Mengingat letak titik sumbat (bottleneck) masalahnya adalah disfungsionalisasi UUD-45 secara meluas, walaupun aspek proseduralnya dilestarikan dengan baik dalam bentuk penumbuhan lembaga-lembaga pemerintahan dan kemasyarakatan dan tata-cara pengambilan keputusan dijaga dengan baik, maka tantangan terbesar bagi kita adalah masalah penggunaan UUD-45 secara lebih penuh.

Pengertian lebih di sini adalah menjadikan sebagai titik pangkal bagi penjabaran wewenang lebih distributif antara ketiga sayap pemerintahan di atas. Dapat dikemukakan di sini kebutuhan akan fungsionalisasi Mahkamah Agung sebagai lembaga penguji keabsahan produk-produk legislatif kita di bawah UUD-45 dari sudut pandang UUD-45 itu sendiri. Juga perluasan hak-hak lembaga perwakilan rakyat di segala tingkat untuk menerapkan pengawasan nyata atas jalannya pemerintahan.

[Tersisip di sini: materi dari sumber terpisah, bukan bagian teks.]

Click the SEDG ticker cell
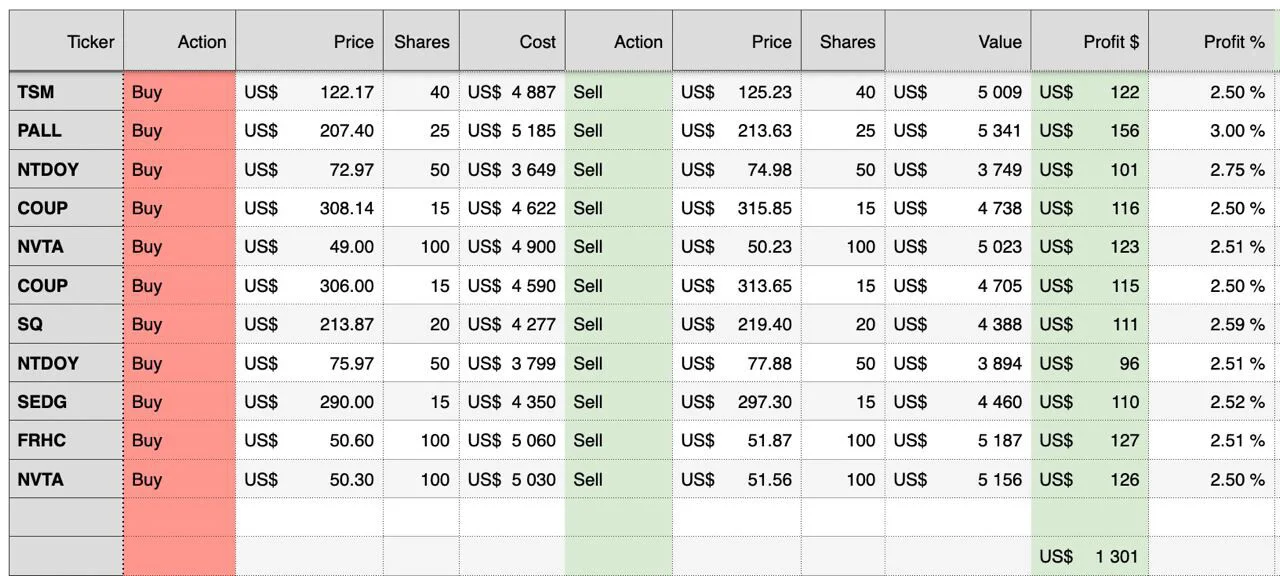66,402
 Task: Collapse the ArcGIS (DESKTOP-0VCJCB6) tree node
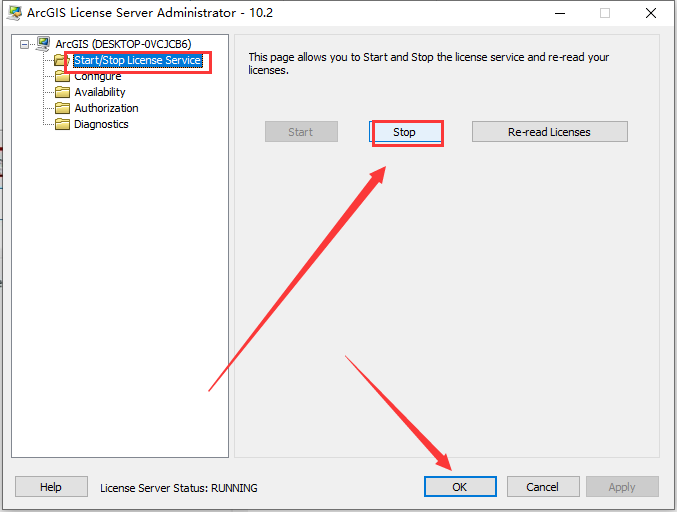coord(25,44)
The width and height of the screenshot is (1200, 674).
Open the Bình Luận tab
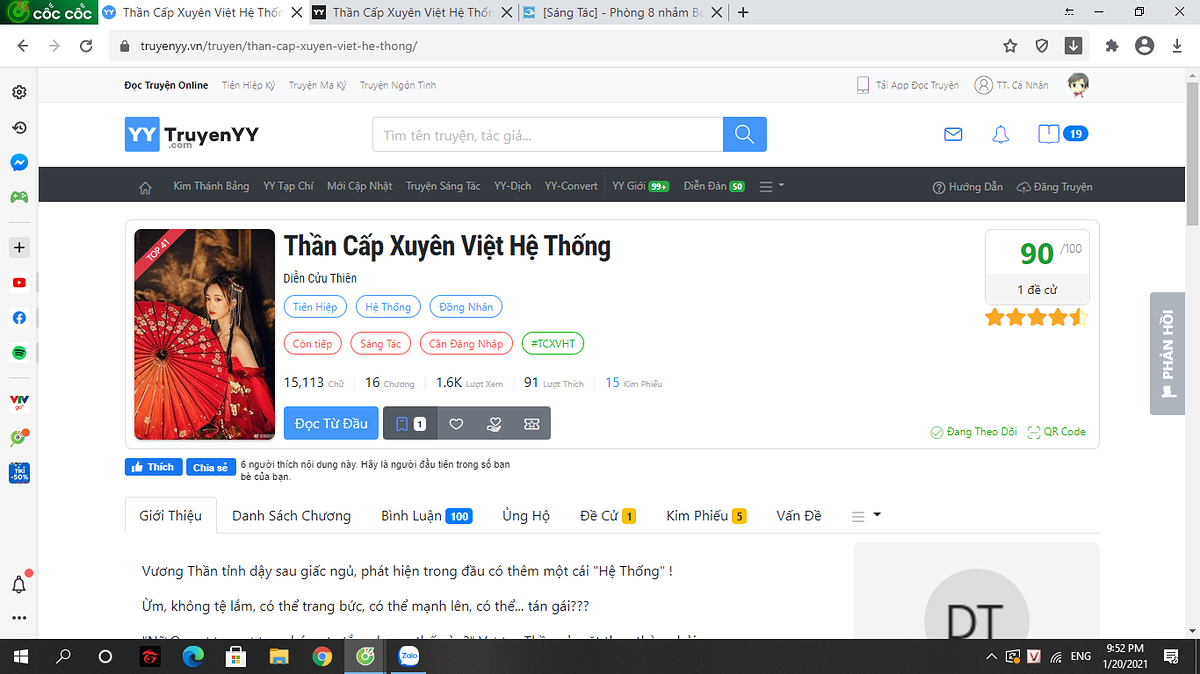coord(426,516)
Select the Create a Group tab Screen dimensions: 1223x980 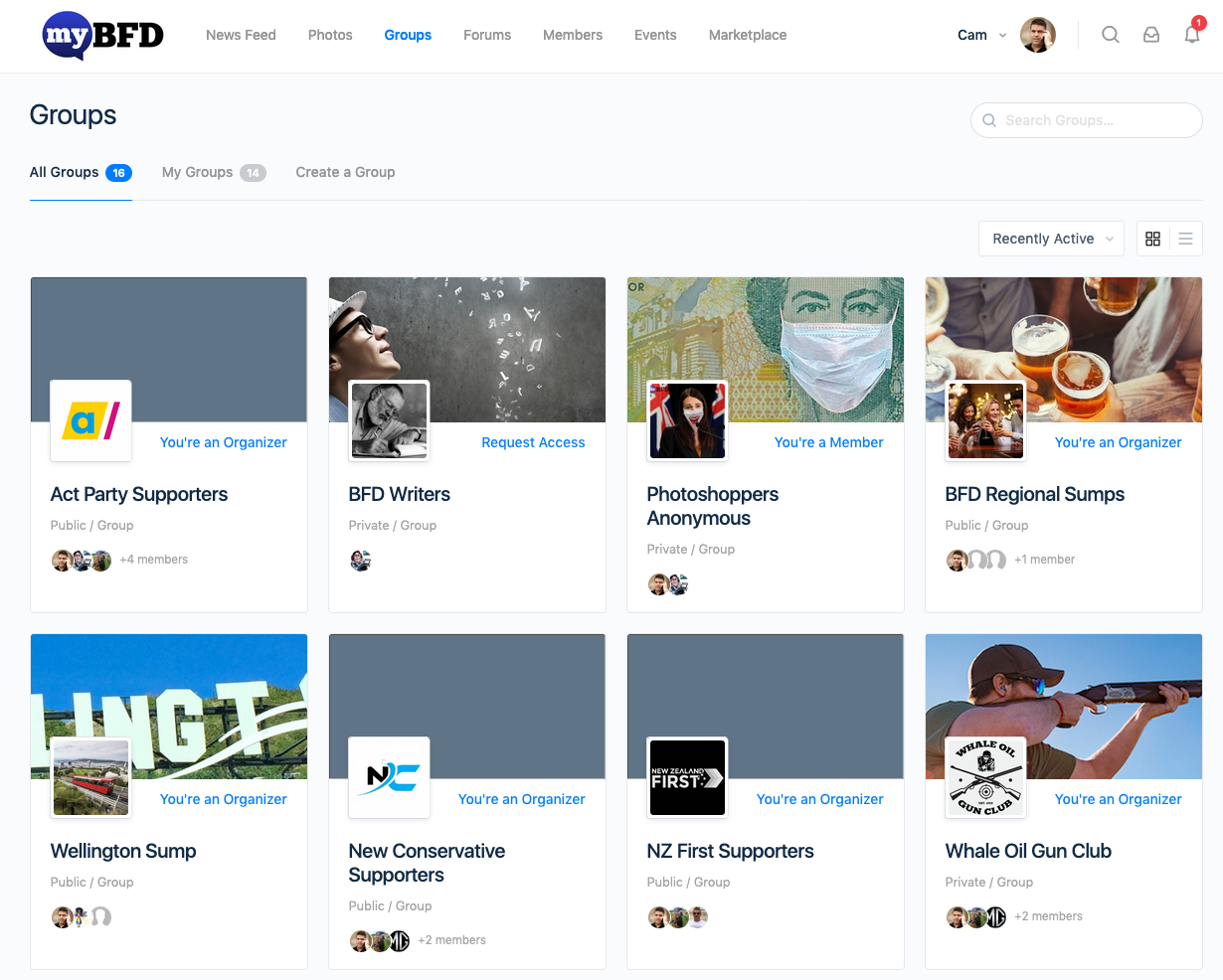[x=345, y=172]
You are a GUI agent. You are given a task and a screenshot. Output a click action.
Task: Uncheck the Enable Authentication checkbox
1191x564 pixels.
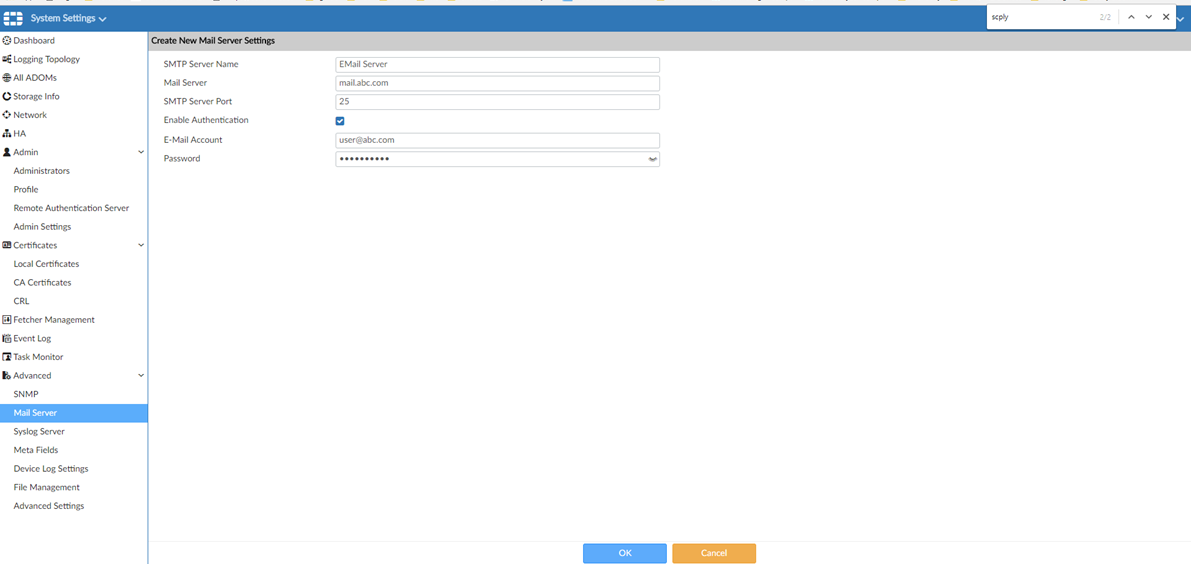(x=340, y=121)
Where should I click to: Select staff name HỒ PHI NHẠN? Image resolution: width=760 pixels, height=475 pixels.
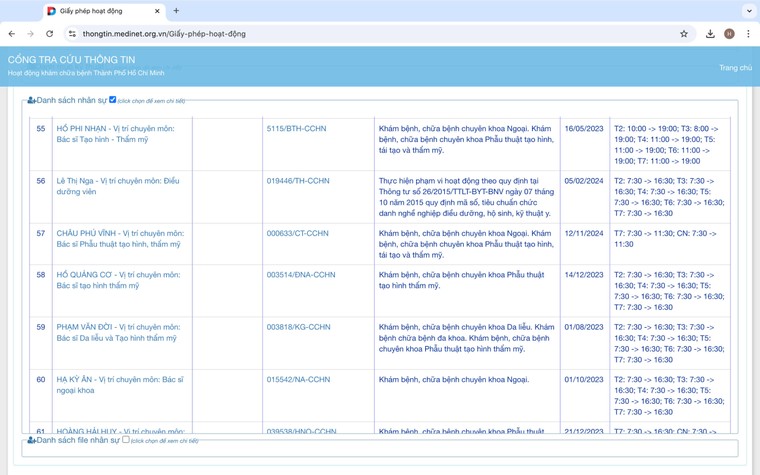coord(81,129)
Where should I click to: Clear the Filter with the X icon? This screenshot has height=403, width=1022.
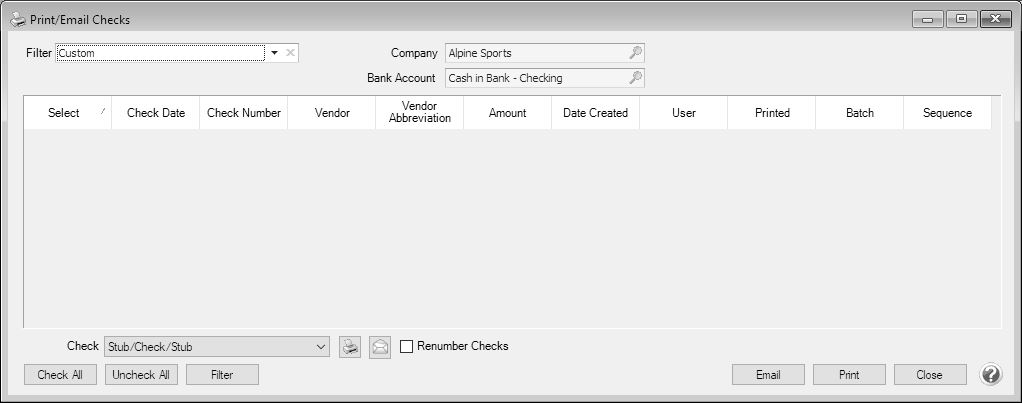pos(290,53)
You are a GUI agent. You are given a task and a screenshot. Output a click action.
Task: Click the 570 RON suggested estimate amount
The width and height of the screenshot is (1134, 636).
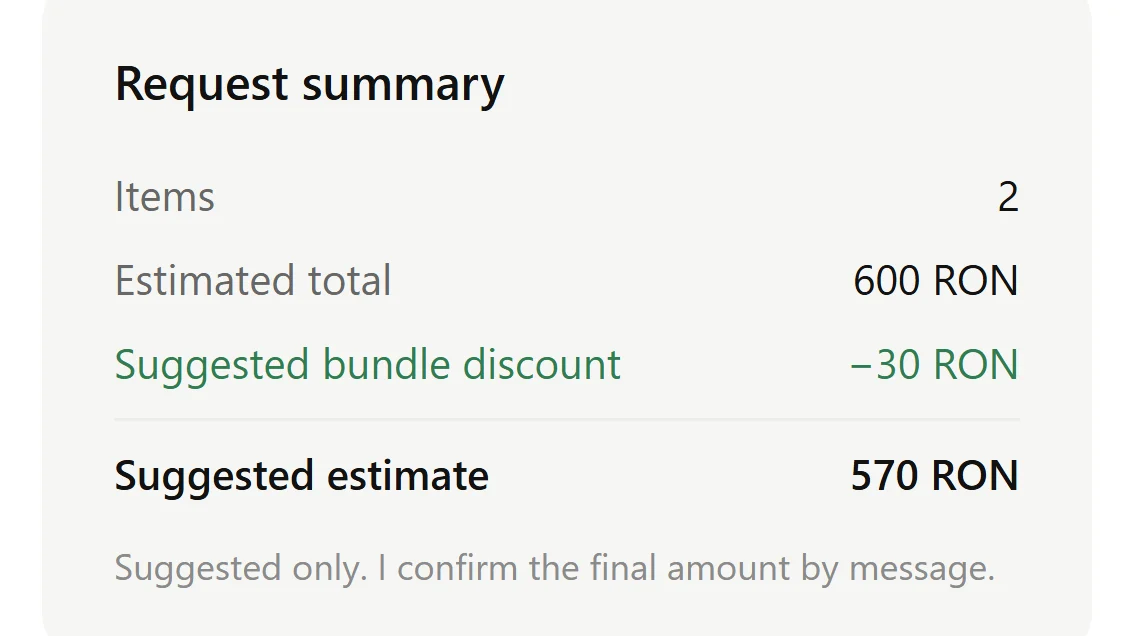click(934, 476)
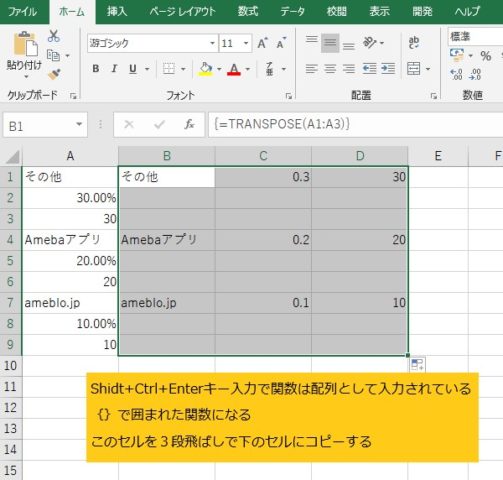Screen dimensions: 503x480
Task: Increase font size with large A icon
Action: (262, 43)
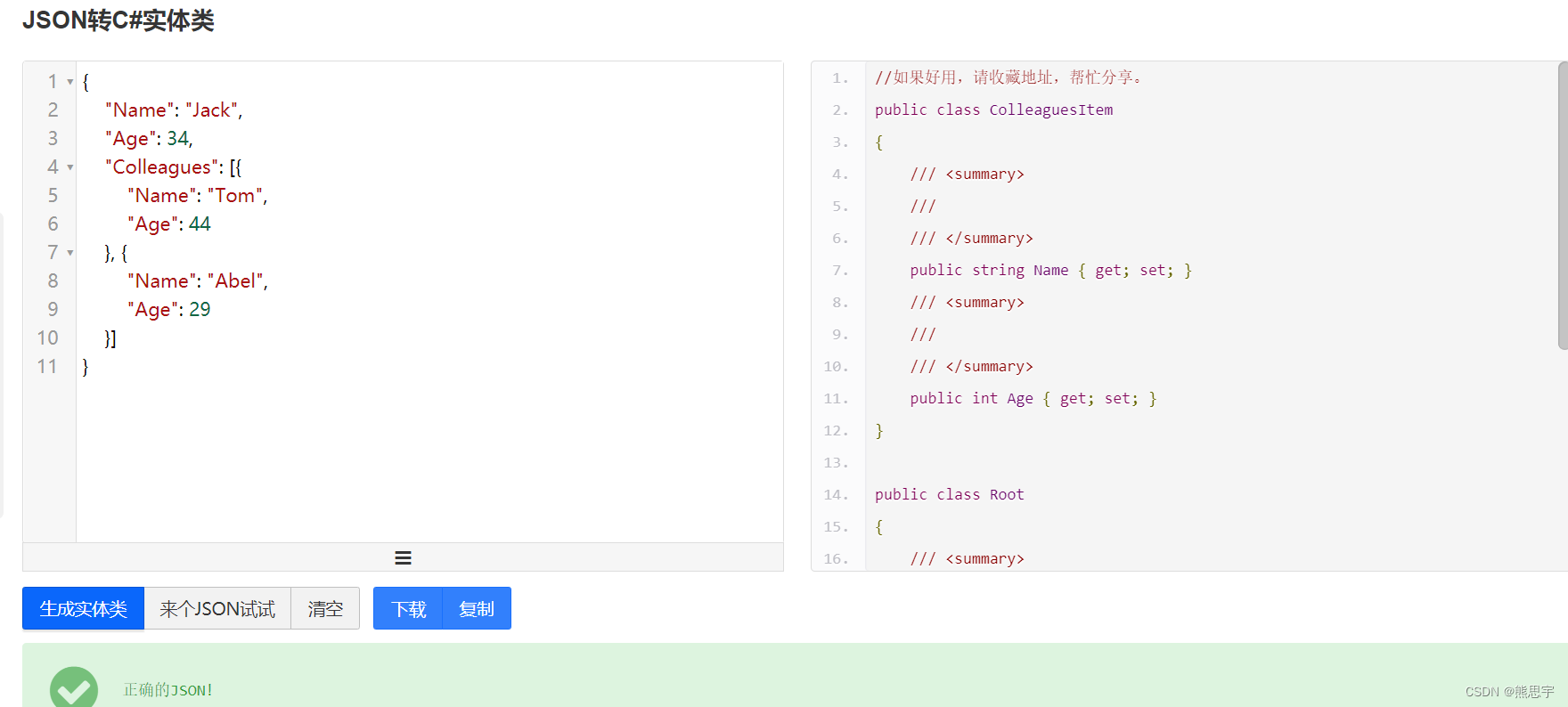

Kombinasi antara semakin tegaknya kedaulatan hukum dan semakin berfungsinya mekanisme pengawasan antar-sayap-pemerintahan, untuk menciptakan pemerintahan yang bersih yang didukung oleh kepastian hukum, masih memerlukan juga sebuah perangkat lain. Yaitu tersedianya peluang bagi masyarakat untuk membawa masalah yang mereka hadapi kepada para petugas pemerintahan yang bersangkutan, tanpa harus berhadapan dengan berbagai jenis mafia. Hal ini berarti harus adanya jalur untuk menampung arus komunikasi secara terbuka, yang bebas dari kendala birokratis maupun kepentingan politik.

Kalau disimpulkan secara singkat, UUD-45 dalam perspektif sejarah telah menunjukkan peranan sangat positif sebagai instrumen dasar yang menjaga keseimbangan antara integrasi nasional dan keutuhan teritorial negara di satu pihak, dan pelestarian keragaman bangsa kita di hampir segala bidang kehidupan. Peranan sedemikain positif dalam saat-saat kelahiran negara dan di saat-saat kritis bagi keselamatan negara, ternyata dihambat oleh disfungsionalisasi sebagai dari pasal-pasalnya yang berkait dengan tegaknya kedaulatan hukum dan konkritnya pengawasan atas jalannya pemerintahan.

Sekarang, terpulang kepada kita semua untuk menimbang-nimbang masih tersisakah kekuatan kita sebagai bangsa untuk melakukan fungsionalisai UUD-45 secar lebih penuh lagi, bukan hanya dalam ketentuan proseduralnya belaka?